The order field keeps track of what order of derivative or integral the arrays inside vals correspond to.

The content inside vals will vary based on the type Parameter BST<:AbstractBasisMatrixRep:

  1. for BST==Tensor vals will store the evaluation of the basis functions at each of the integration nodes independently. Thus, the [d, i] element will be the derivative order d Basis at the interpolation nodes along the ith dimension (each column is a basis function, each row is an interpolation node). This is the most compact and memory efficient representation
  2. For BST==Direct vals will expand along the first dimension (rows) of the array so that for each i, the [d, i] element will have length(basis) rows and basis.n[i] (modulo loss or addition of basis functions from derivative/integral operators.)
  3. For BST==Expanded vals will be expanded along both the rows and the columns and will contain a single Matrix for each desired derivative order. This format is the least memory efficient, but simplest conceptually for thinking about how to compute a coefficient vector (if y is f(x) then coefs[d] = b.vals[d] \ y)

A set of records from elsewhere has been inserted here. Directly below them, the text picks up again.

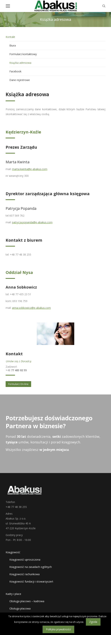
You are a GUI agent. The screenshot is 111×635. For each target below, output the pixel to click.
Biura (12, 45)
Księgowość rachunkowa (24, 574)
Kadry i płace (13, 594)
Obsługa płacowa (20, 608)
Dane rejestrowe (19, 80)
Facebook (15, 71)
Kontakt (10, 37)
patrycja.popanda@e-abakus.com (32, 222)
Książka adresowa (20, 62)
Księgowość (13, 552)
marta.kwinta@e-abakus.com (29, 169)
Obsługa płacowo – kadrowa (26, 601)
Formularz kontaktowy (23, 54)
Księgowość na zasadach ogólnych (30, 567)
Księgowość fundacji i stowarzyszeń (31, 581)
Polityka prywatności (58, 629)
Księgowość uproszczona (24, 559)
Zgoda (93, 622)
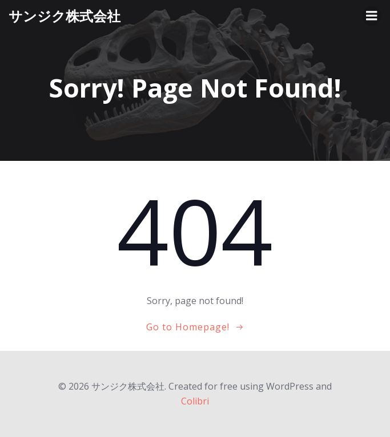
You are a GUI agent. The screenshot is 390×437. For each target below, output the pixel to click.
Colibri (195, 401)
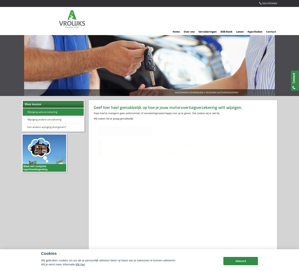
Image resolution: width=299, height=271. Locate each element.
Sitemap (69, 241)
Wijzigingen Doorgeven (189, 92)
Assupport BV (49, 241)
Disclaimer (82, 241)
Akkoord (240, 261)
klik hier (80, 264)
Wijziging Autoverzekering (222, 92)
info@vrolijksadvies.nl (199, 207)
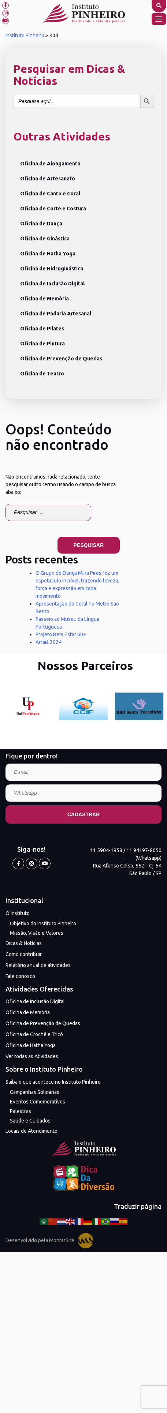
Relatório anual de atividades (38, 965)
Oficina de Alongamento (50, 163)
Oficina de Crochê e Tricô (34, 1034)
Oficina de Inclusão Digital (52, 283)
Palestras (20, 1111)
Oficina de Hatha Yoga (47, 253)
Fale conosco (20, 976)
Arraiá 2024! (49, 642)
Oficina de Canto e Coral (50, 193)
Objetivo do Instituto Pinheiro (43, 923)
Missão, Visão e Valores (36, 933)
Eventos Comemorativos (37, 1102)
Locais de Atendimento (31, 1131)
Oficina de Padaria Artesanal (55, 313)
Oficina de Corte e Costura (53, 208)
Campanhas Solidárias (34, 1092)
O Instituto (17, 913)
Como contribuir (23, 954)
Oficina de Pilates (42, 328)
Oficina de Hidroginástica (51, 268)
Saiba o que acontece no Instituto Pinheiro (53, 1082)
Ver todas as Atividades (31, 1056)
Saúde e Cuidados (30, 1121)
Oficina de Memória (44, 298)
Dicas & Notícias (23, 943)
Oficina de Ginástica (45, 238)
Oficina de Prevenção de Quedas (61, 358)
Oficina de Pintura (42, 343)
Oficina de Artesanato (47, 178)
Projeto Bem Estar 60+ (61, 634)
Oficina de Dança (41, 223)
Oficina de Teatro (42, 373)
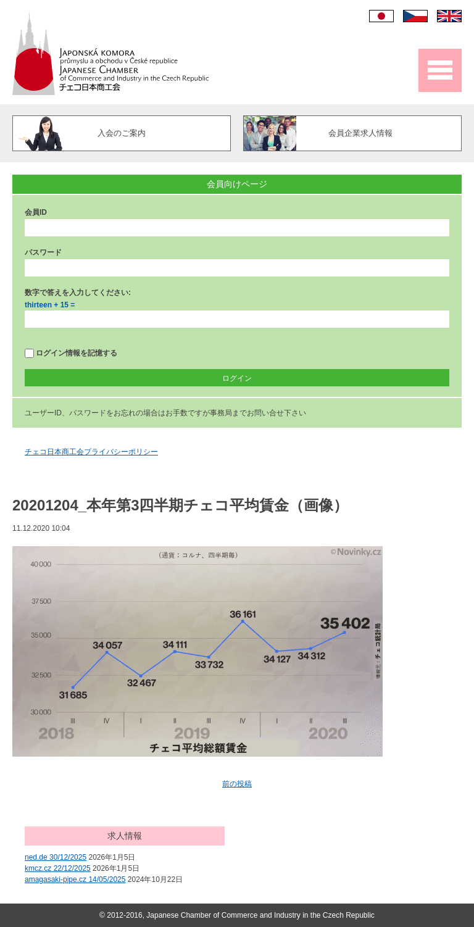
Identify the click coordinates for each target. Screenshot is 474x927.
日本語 (381, 16)
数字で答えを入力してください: (78, 292)
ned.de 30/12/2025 (55, 857)
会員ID (36, 212)
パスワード (43, 252)
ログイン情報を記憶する (71, 353)
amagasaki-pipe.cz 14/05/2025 (75, 879)
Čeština (415, 16)
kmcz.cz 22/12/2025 (58, 868)
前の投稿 (237, 783)
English (449, 16)
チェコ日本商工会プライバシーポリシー (91, 451)
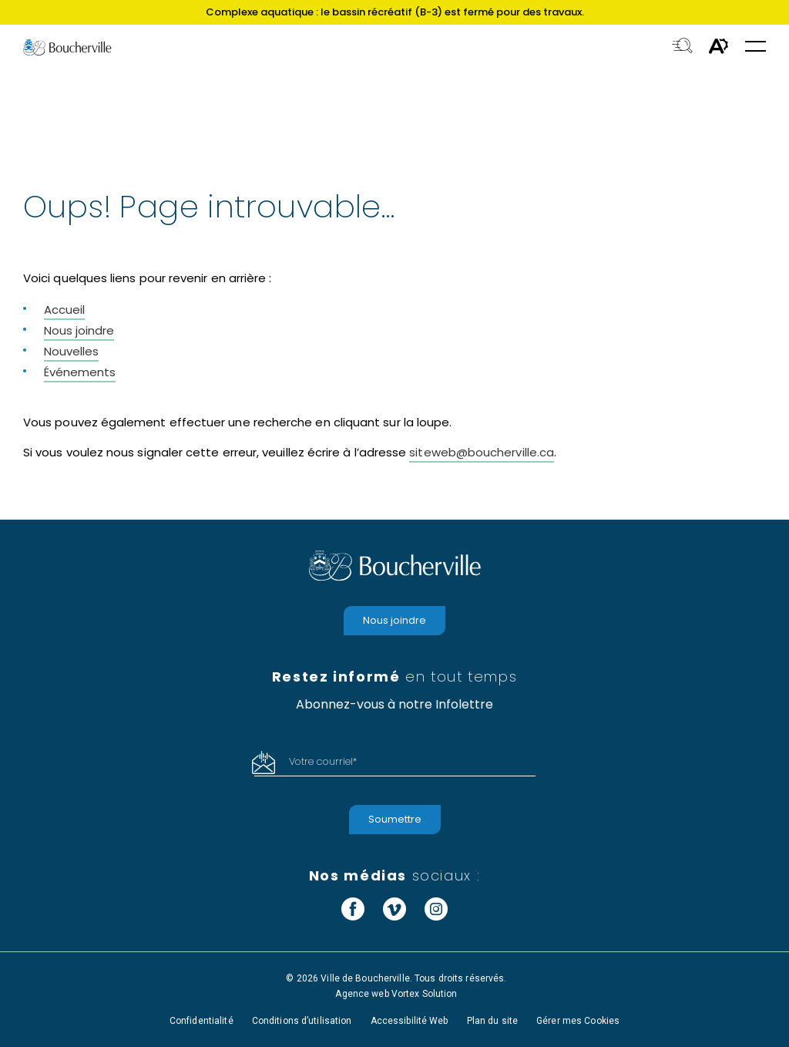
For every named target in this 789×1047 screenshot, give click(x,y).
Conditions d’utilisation (302, 1020)
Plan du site (492, 1020)
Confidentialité (201, 1020)
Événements (80, 372)
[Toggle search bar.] (682, 47)
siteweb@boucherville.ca (481, 452)
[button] (755, 47)
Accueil (64, 309)
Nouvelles (71, 351)
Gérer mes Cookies (577, 1020)
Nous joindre (79, 330)
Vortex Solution (424, 993)
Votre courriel (323, 761)
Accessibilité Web (409, 1020)
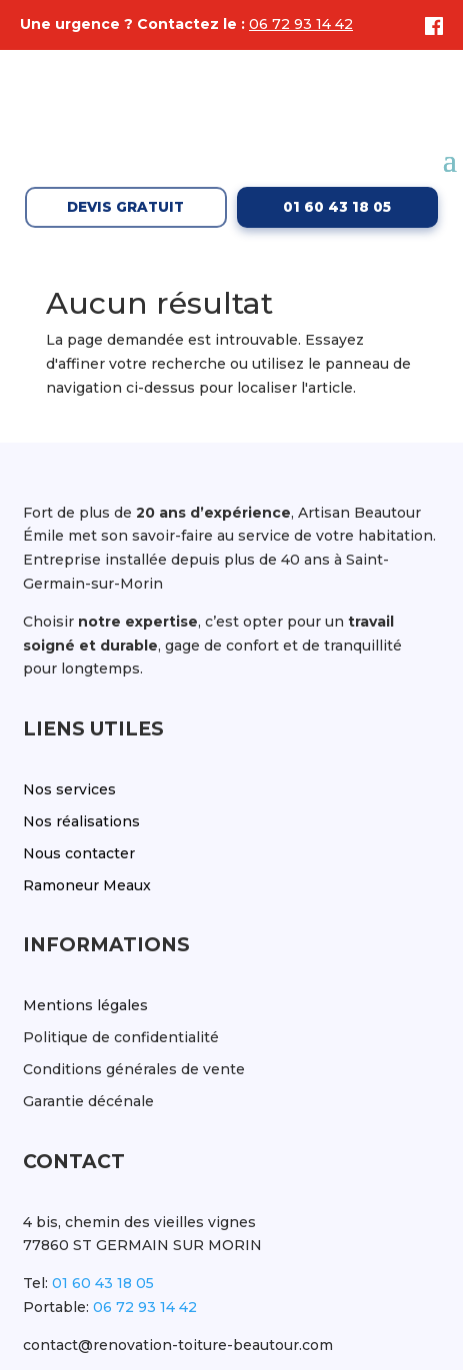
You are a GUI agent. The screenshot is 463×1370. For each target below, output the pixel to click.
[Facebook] (429, 26)
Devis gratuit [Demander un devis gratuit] (125, 207)
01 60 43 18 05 (103, 1283)
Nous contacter (79, 853)
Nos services (69, 789)
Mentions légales (85, 1005)
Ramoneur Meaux (87, 885)
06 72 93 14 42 (301, 24)
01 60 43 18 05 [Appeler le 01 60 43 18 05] (337, 207)
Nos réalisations (81, 821)
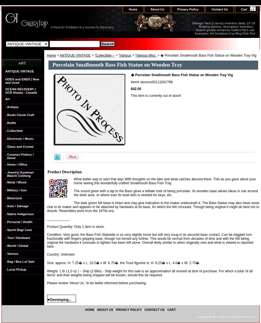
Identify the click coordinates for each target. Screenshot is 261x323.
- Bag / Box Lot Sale (20, 261)
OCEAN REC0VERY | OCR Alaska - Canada (21, 90)
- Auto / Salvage (17, 206)
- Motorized (13, 198)
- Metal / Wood (15, 182)
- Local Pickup (16, 269)
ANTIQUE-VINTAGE (75, 55)
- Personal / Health (19, 222)
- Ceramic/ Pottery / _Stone (19, 156)
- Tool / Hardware (17, 237)
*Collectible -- (104, 55)
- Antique (12, 107)
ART (22, 63)
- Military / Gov (16, 190)
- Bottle (10, 123)
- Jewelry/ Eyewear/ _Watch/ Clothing (19, 174)
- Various (11, 253)
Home (51, 55)
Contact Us (219, 9)
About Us (157, 9)
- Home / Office (16, 164)
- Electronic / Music (19, 138)
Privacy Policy (188, 9)
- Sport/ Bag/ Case (18, 230)
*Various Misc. (146, 55)
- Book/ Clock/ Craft (19, 115)
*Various (124, 55)
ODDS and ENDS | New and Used (22, 81)
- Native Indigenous (19, 214)
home (133, 9)
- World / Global (16, 245)
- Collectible (14, 130)
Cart (244, 9)
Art (7, 99)
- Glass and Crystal (19, 146)
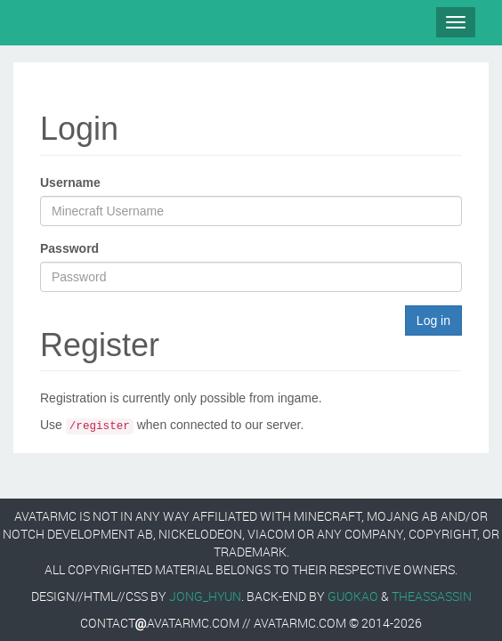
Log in (433, 320)
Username (70, 182)
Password (69, 248)
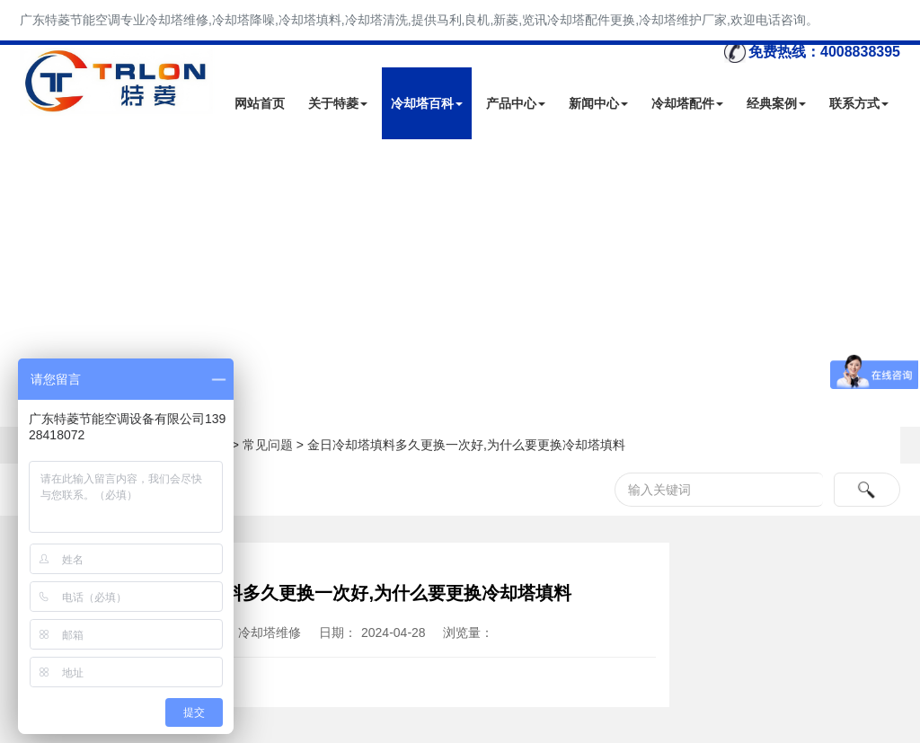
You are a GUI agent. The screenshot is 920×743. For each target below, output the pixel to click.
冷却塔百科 (427, 103)
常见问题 (268, 445)
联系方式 (859, 103)
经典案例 (776, 103)
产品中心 (515, 103)
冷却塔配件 (687, 103)
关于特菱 (337, 103)
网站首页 (259, 103)
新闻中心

See the file demo/basis_mat_formats.jl for a more detailed description of the basis matrix formats.

Convenience Interpoland type

Finally the convenient Interpoland type:

struct Interpoland{TB<:Basis,TC<:AbstractArray,TBM<:BasisMatrix{Tensor}}
    basis::TB  # the basis -- can't change
    coefs::TC  # coefficients -- might change
    bmat::TBM  # BasisMatrix at nodes of `b` -- can't change
end

The main purpose of this type is to keep track of the coefficient vector and the Basis so the user doesn't have to carry both of them around. It also holds a BasisMatrix for the evaluation of the basis matrices at the interpolation nodes. This means that if the coefficient vector needs to be updated, this BasisMatrix will not be re-computed.